A Agência Nacional de Vigilância Sanitária (Anvisa) aprovou a expansão de medicamentos para o tratamento de lúpus e esclerose múltipla voltados ao público infantojuvenil. A decisão, oficializada no Diário Oficial da União, permite a ampliação do uso de duas terapias que auxiliam no controle das manifestações dessas condições autoimunes em pacientes jovens.

Para o tratamento do lúpus eritematoso sistêmico (LES) ativo em crianças a partir de 5 anos, o medicamento Benlysta (belimumabe) foi liberado como terapia complementar aos tratamentos tradicionais. A grande novidade da liberação é a inclusão da versão autoinjetável em formato de caneta, o que traz mais comodidade e reduz a frequência de viagens a centros hospitalares de infusão.
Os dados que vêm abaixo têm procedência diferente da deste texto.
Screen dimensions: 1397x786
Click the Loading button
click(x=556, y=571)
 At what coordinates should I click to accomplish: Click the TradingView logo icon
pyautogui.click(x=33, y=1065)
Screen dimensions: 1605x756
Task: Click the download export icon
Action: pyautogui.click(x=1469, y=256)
A versão intravenosa da substância já possuía liberação prévia para esse público. O lúpus é uma enfermidade inflamatória em que o sistema de defesa do organismo ataca órgãos vitais, exigindo acompanhamento constante para evitar complicações graves.
Na mesma publicação, a Anvisa também autorizou o uso do Ocrevus (ocrelizumabe) para adolescentes com 12 anos ou mais e peso mínimo de 40 kg diagnosticados com esclerose múltipla remitente-recorrente (EMRR). A medicação atua como um anticorpo que reduz o processo inflamatório no sistema nervoso central, desacelerando os surtos típicos dessa fase da doença. Embora a manifestação da esclerose múltipla antes dos 18 anos seja considerada rara e mais agressiva, as novas autorizações trazem alternativas terapêuticas importantes para aumentar o bem-estar e o manejo das condições na infância e adolescência.